Your answer is a copy of every line in the records where "Open" appears.

### EXERCISE INPUT
::::::::::
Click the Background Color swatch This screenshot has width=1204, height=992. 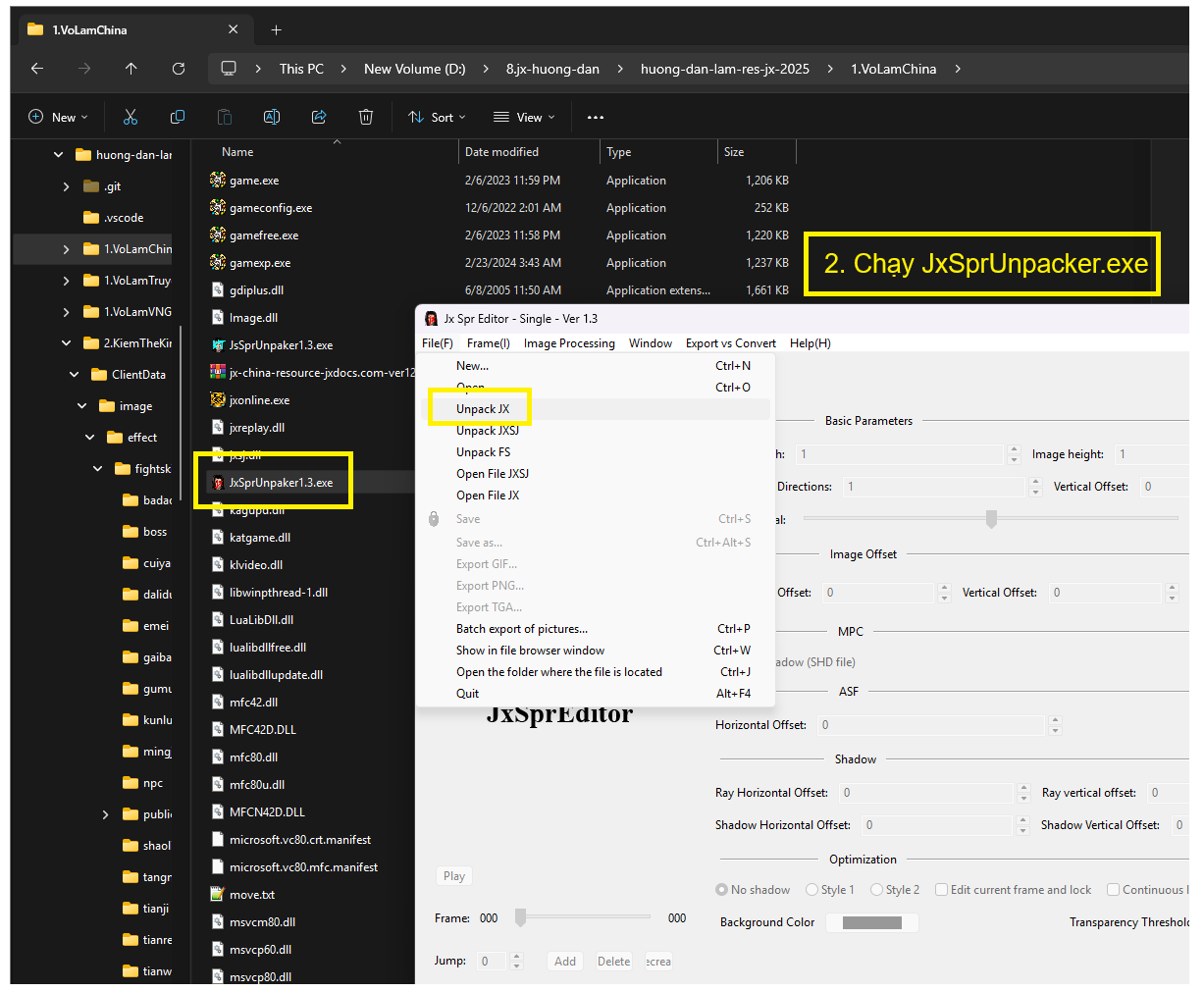coord(871,922)
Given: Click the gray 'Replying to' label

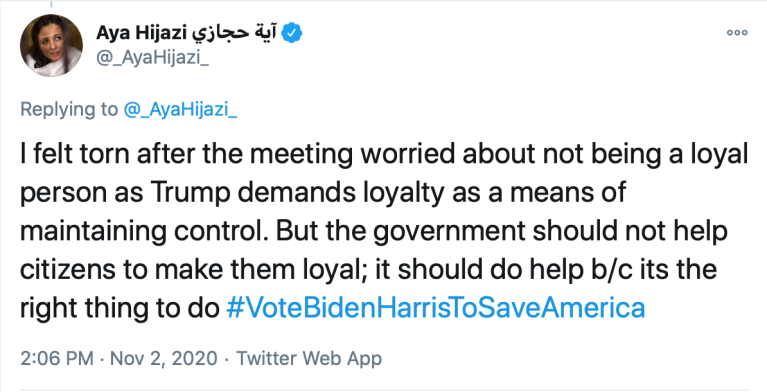Looking at the screenshot, I should click(69, 109).
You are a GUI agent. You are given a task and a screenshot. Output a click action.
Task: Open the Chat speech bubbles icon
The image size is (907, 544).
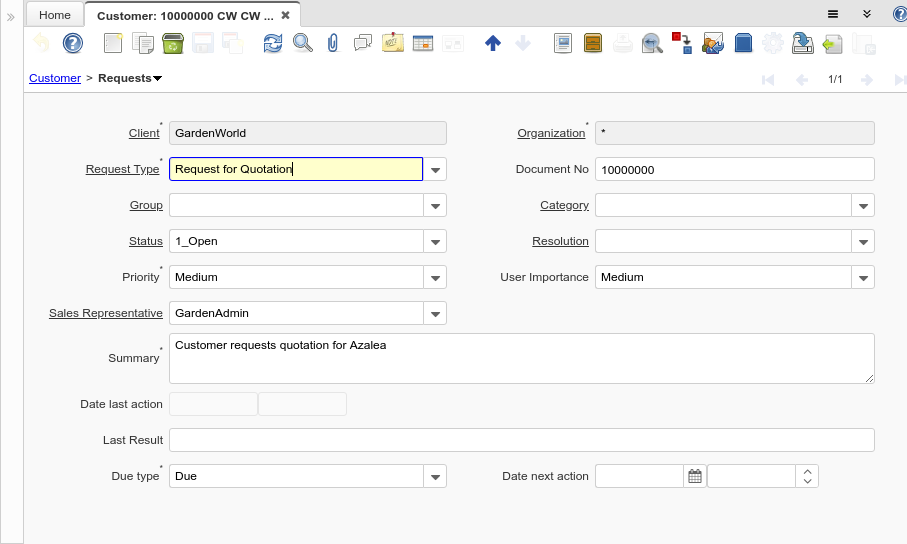(362, 43)
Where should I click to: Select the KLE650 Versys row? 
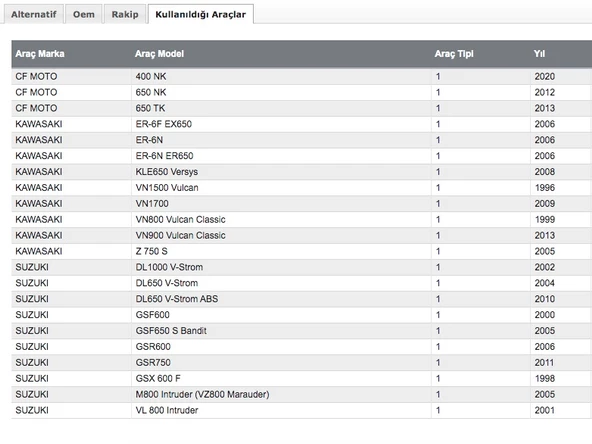[x=302, y=171]
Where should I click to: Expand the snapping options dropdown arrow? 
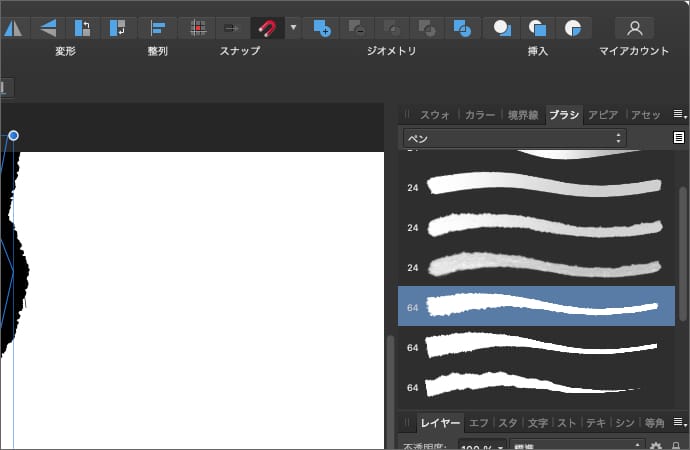pos(293,27)
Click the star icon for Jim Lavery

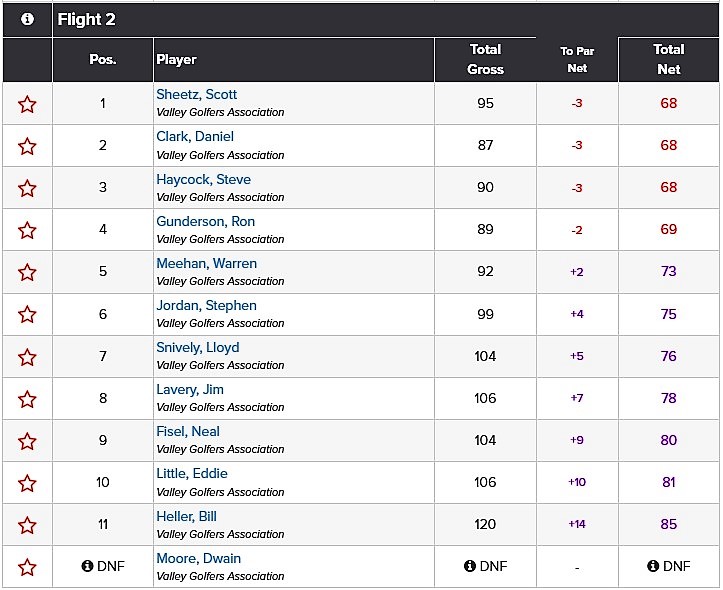(x=27, y=399)
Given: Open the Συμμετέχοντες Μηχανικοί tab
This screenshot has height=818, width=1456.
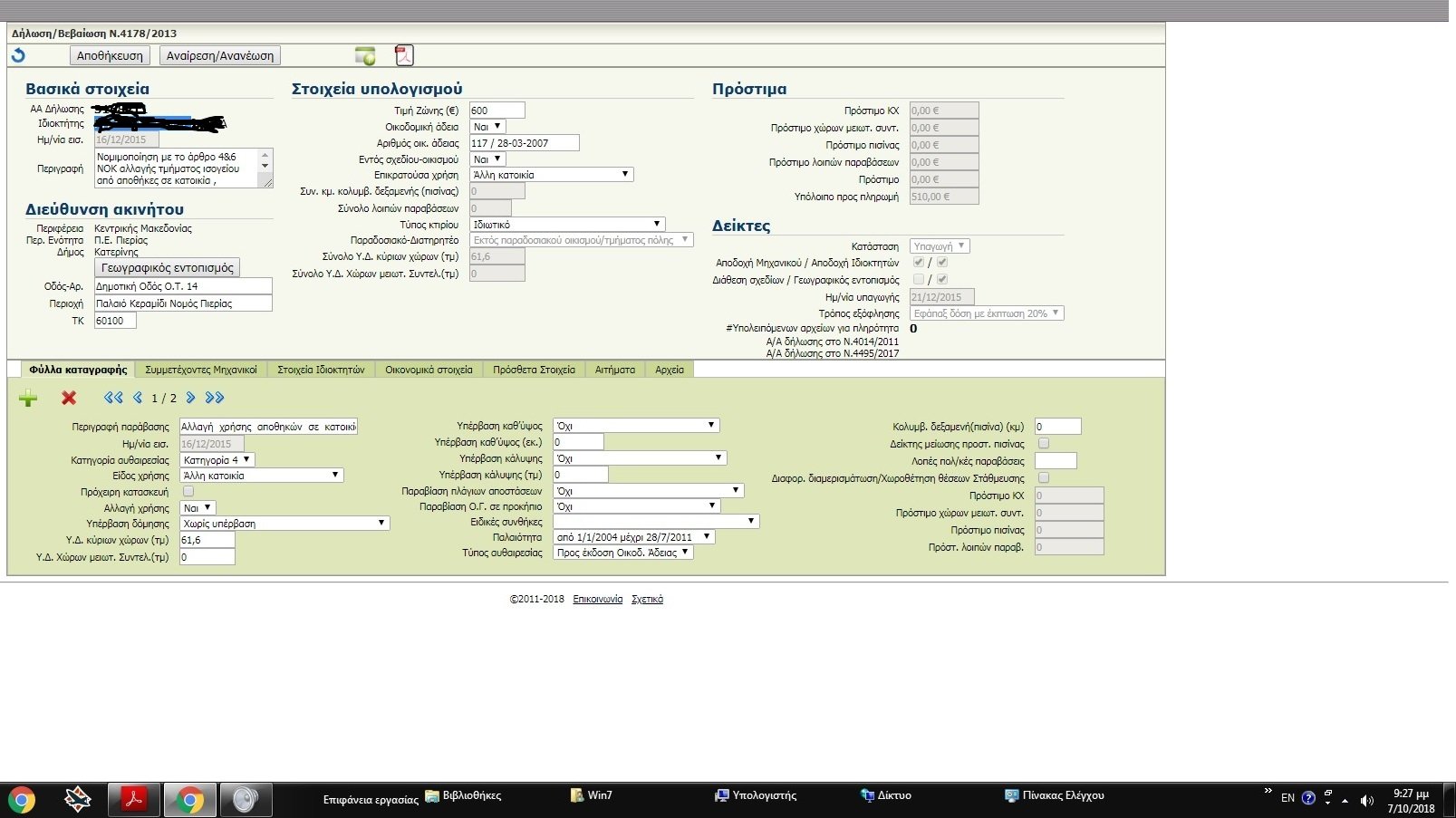Looking at the screenshot, I should [x=201, y=370].
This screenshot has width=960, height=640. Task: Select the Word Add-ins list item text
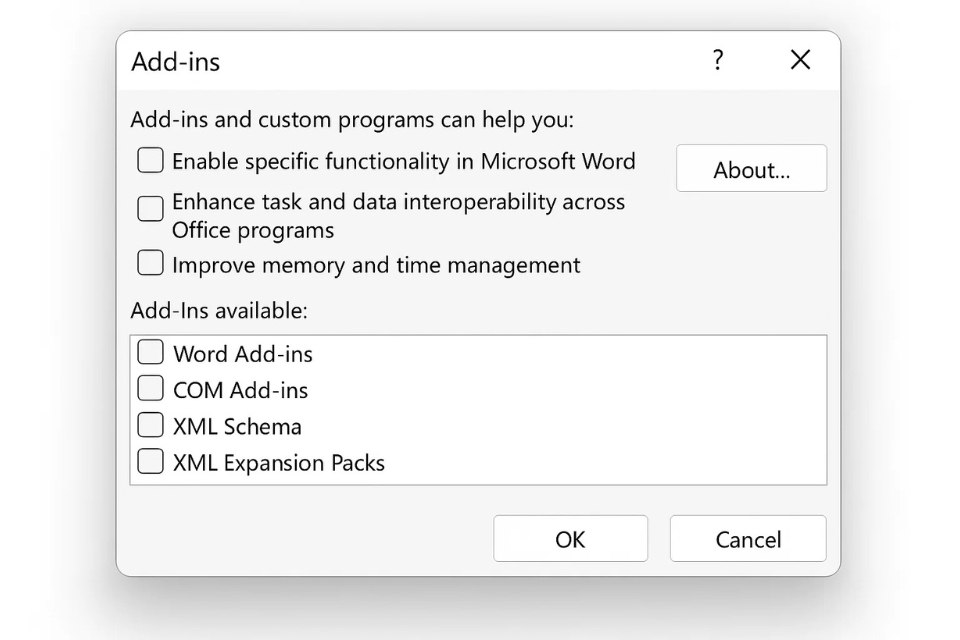tap(242, 354)
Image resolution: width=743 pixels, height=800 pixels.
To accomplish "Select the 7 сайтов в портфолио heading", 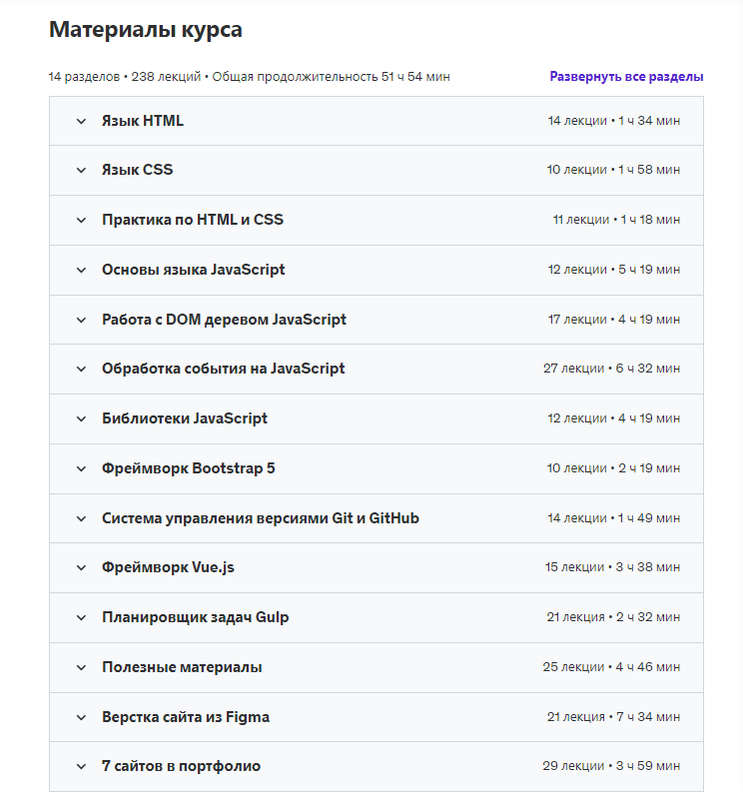I will [x=181, y=766].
::::::::::
### TASK RESULT
Task: Open the Chat speech bubbles icon
Given: Open the Συμμετέχοντες Μηχανικοί tab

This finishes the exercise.